====== 本文抜粋
地域別営業利益では日米を大きく伸ばした(トヨタ決算資料より)
中国は台数を落としたものの利益は伸ばしている(トヨタ決算資料より)

 所在地別の営業利益は、日本、北米、欧州、アジア、その他で例外なく伸びている。特に日本と米国の伸びが大きい。数がはけるマーケットで強いということだ。連結決算対象外の中国では台数が若干落ちたものの、利益は大きく伸びている。

 株主配当は前年実績に15円積み増して120円。自己株式も1500億円取得する。これは要するに発行済み株式を少なくして、株の希少性を高めることで、株価を支える意味がある。さらに1株を5株へと分割することで額面を下げ、投資し易い環境も整えている。まさに余裕の成せる技だ。

 さて、では通年見通しはどうなのか?
============
====== データ抜粋
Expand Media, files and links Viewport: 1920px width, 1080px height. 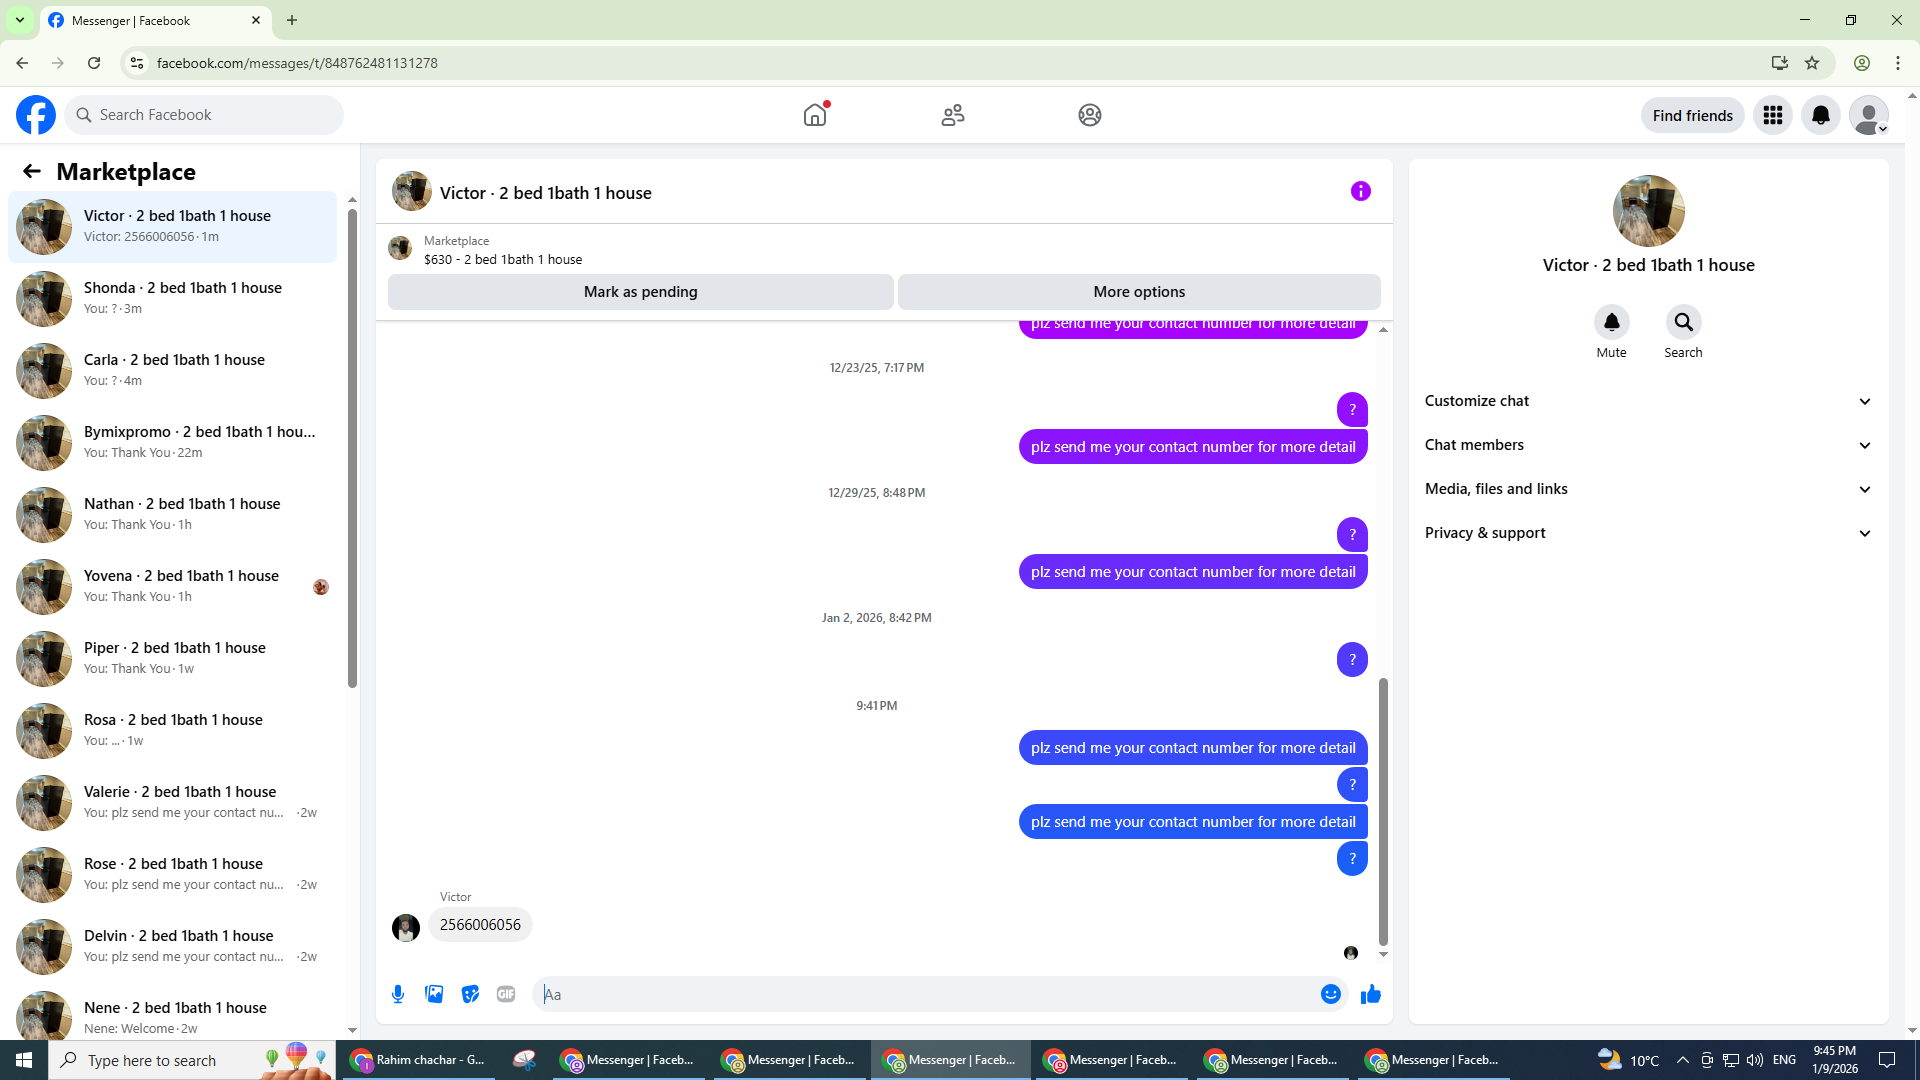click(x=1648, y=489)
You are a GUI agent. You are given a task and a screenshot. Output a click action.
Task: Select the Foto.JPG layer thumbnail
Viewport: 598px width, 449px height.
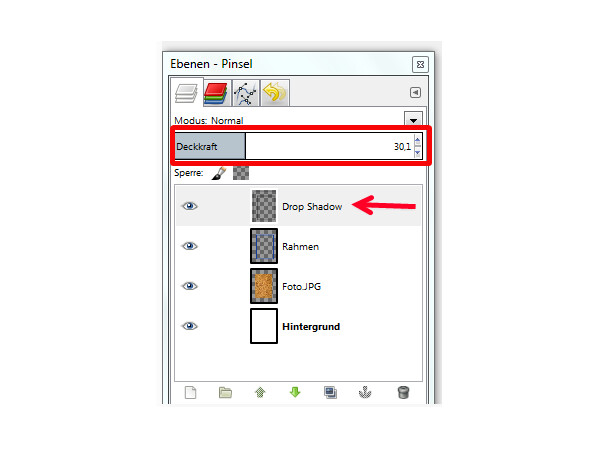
============
課題 1 => トヨタ決算に関する本文では、株主配当はいくらとされていますか。
課題 2 => トヨタ決算に関する本文の続きを、最後の文の後から書き継いでください。
上記の資料は、本文とは別個の素材です。

回答 1 => 前年実績に15円積み増した120円です。

回答 2 =>
連結販売台数見通し(トヨタ決算資料より)

 台数は前回見通しより15万台下げて、855万台。それでも前期実績の764万6000台よりはかなり多い。営業収益は前回見通しと変わらず30兆円。営業利益は3000億円増えて2兆8000億円。利益率も1.0ポイント増えて9.3%。税引き前利益に至っては3300億円増の3兆4400億円である。見ていて驚きを通り越して笑えてくる。

22年3月期の見通し(トヨタ決算資料より)

 何よりも驚くべきは、その収益体質の改善だろう。解説はいるまい。もう無人の野を行くがごとき快進撃で、筆者には言葉もない。

筆者プロフィール:池田直渡(いけだなおと)

 1965年神奈川県生まれ。1988年企画室ネコ(現ネコ・パブリッシング)入社。取次営業、自動車雑誌(カー・マガジン、オートメンテナンス、オートカー・ジャパン)の編集、イベント事業などを担当。2006年に退社後スパイス コミュニケーションズでビジネスニュースサイト「PRONWEB Watch」編集長に就任。2008年に退社。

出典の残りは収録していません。